Lead author on the study Judith Prochaska, from the Stanford Prevention Research Center in California, said the evidence shows that not only does smoking harm you physically, it can damage your financial well-being also.

Earlier studies have noted links between smoking and being unemployed, but that research did not indicate whether the participants were smokers before losing their jobs, or if they decided to take up smoking after they became unemployed.

This particular study recruited 251 unemployed people, 131 of which were daily smokers and 120 who said they were non-smokers, over a period from 2013 to 2015.  From that group, 217 reported back after a year, with 56 percent of non-smokers reporting they had found work, and only 27 percent of the smokers saying they were now employed.

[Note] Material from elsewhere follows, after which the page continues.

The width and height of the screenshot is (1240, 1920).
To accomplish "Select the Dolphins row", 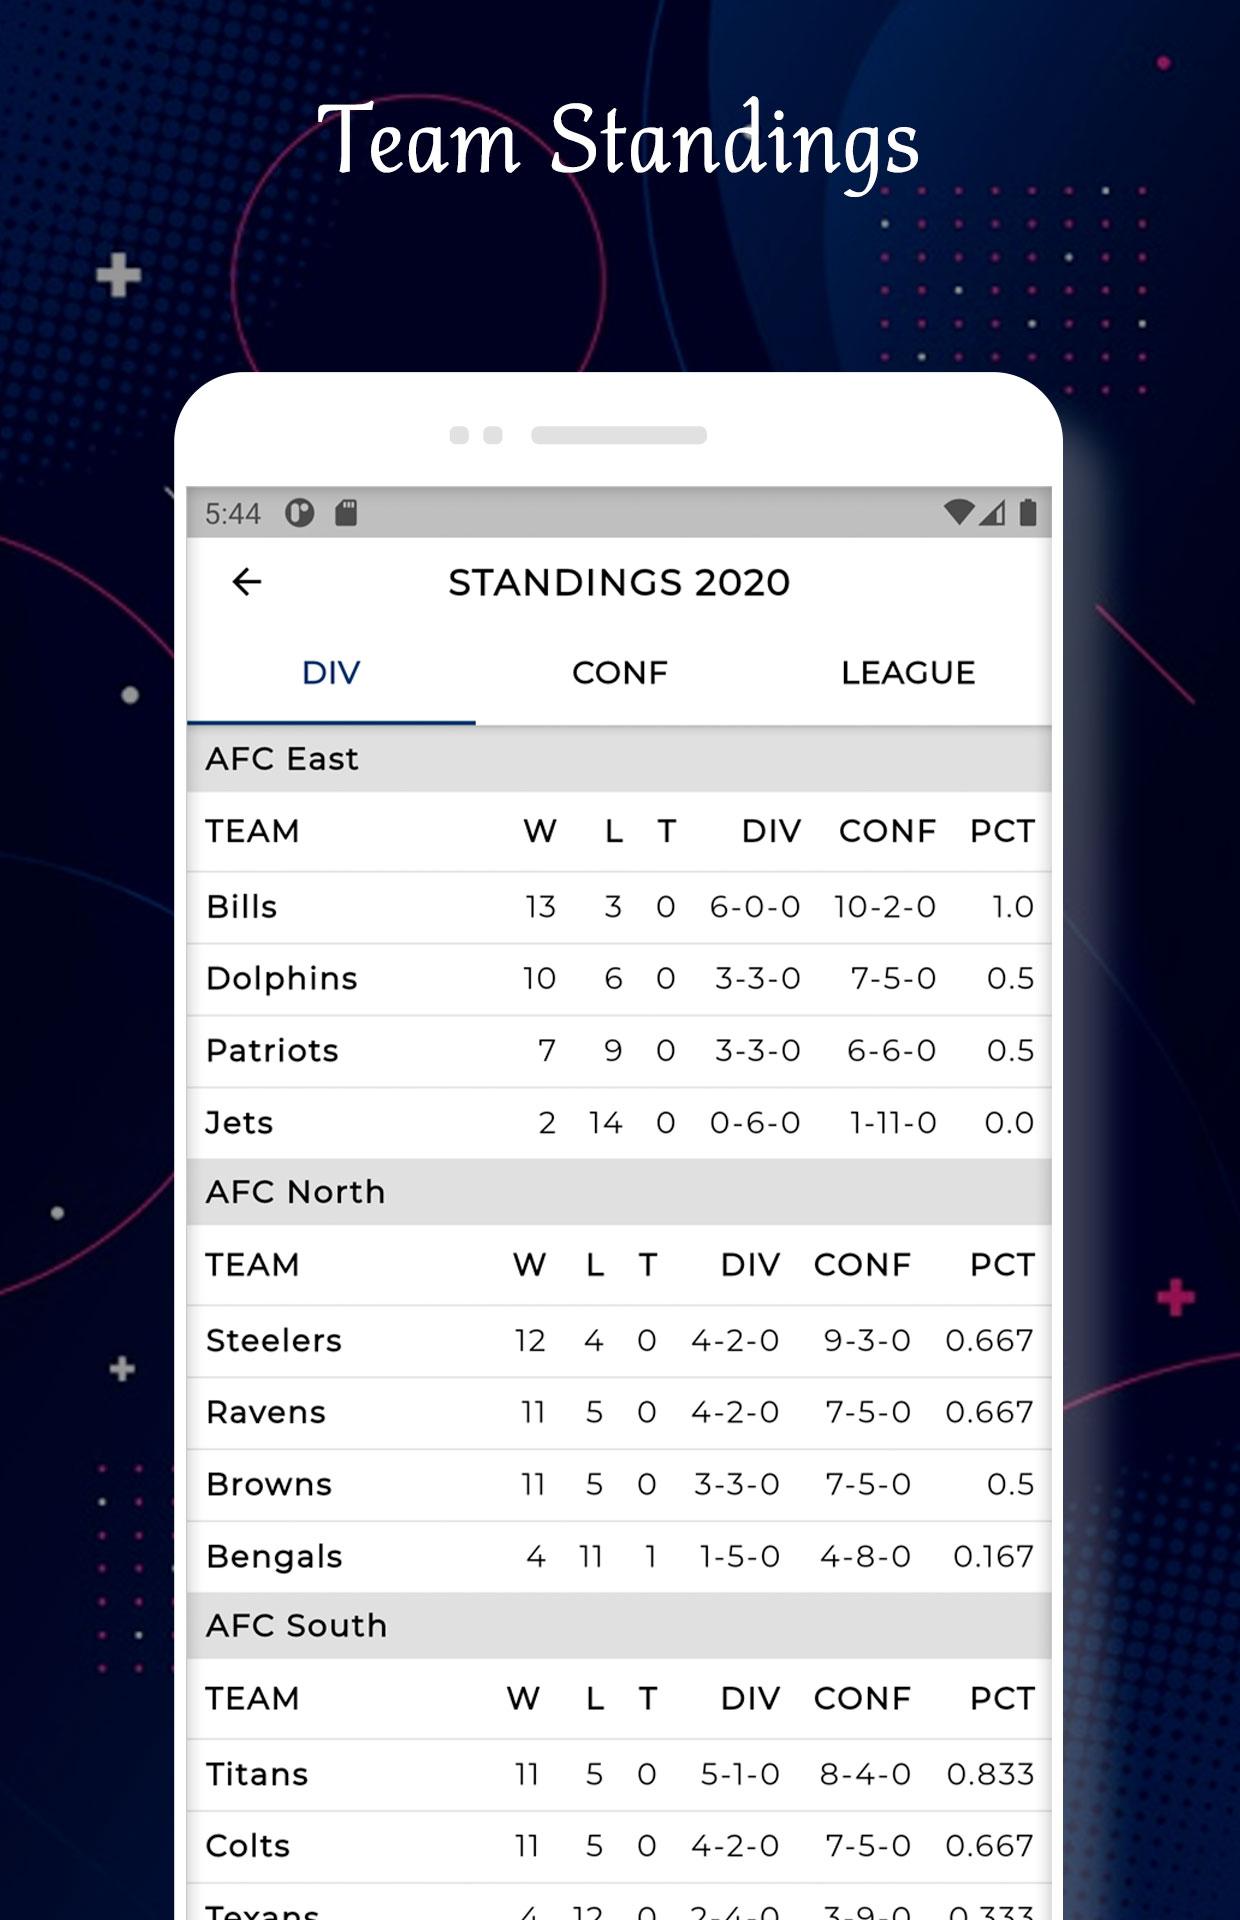I will [619, 979].
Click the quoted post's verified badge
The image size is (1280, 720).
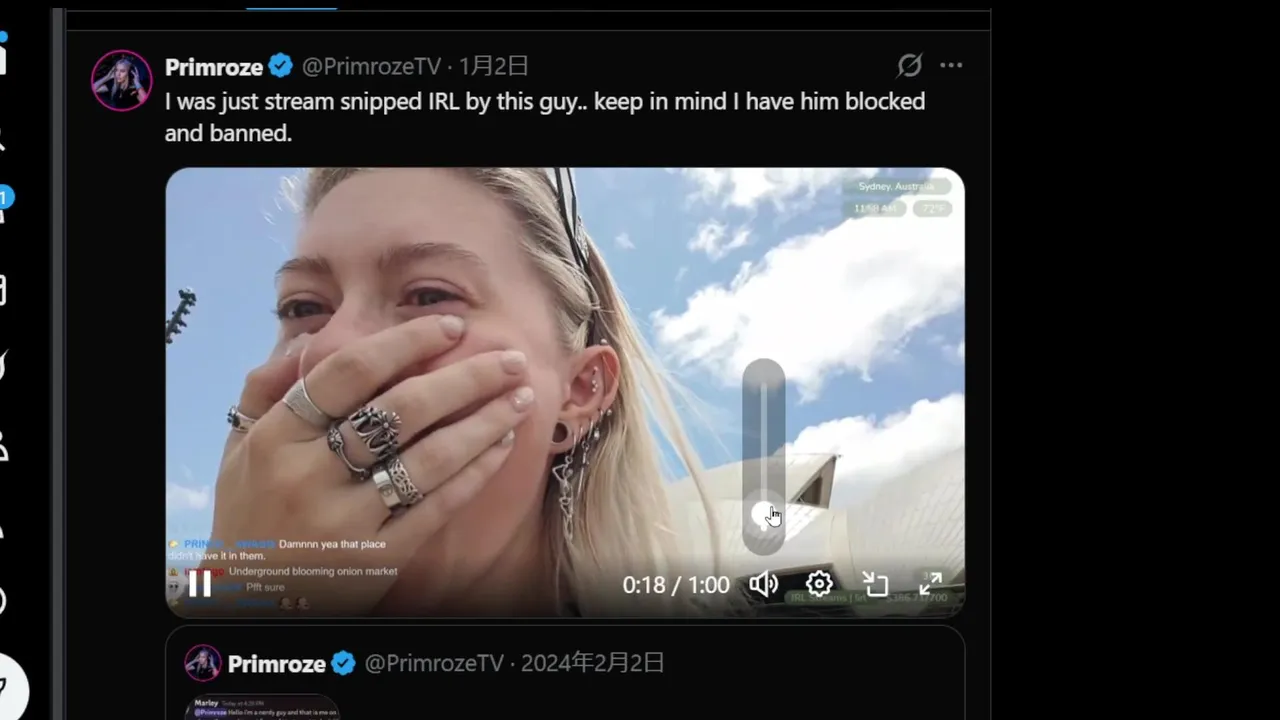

The results also show that the smokers were making about $5 an hour less than the non-smokers reporting for the study.  Adjustments were made for the influences on employment, such as housing, transportation and criminal history, but the refined data still showed a 24 percent difference in the rates of employment at the end of the year.

The study authors also noted evidence that smokers tend to take more sick days than non-smokers, and are more likely to be distracted on the job.

Prochaska pointed out that the study was confined to the San Francisco area, where smoking is less common due to workplace restrictions, and may not be indicative of other areas across the country where smoking is more commonplace.  She warns the differences may not be as striking in those areas at this time, but as smoking rates continue to decline across the country, these numbers are likely to become more relevant in the future.

The research team say they now plan to conduct an randomized controlled trial to test the theory that a cessation of smoking plan can reduce the time a person is unemployed.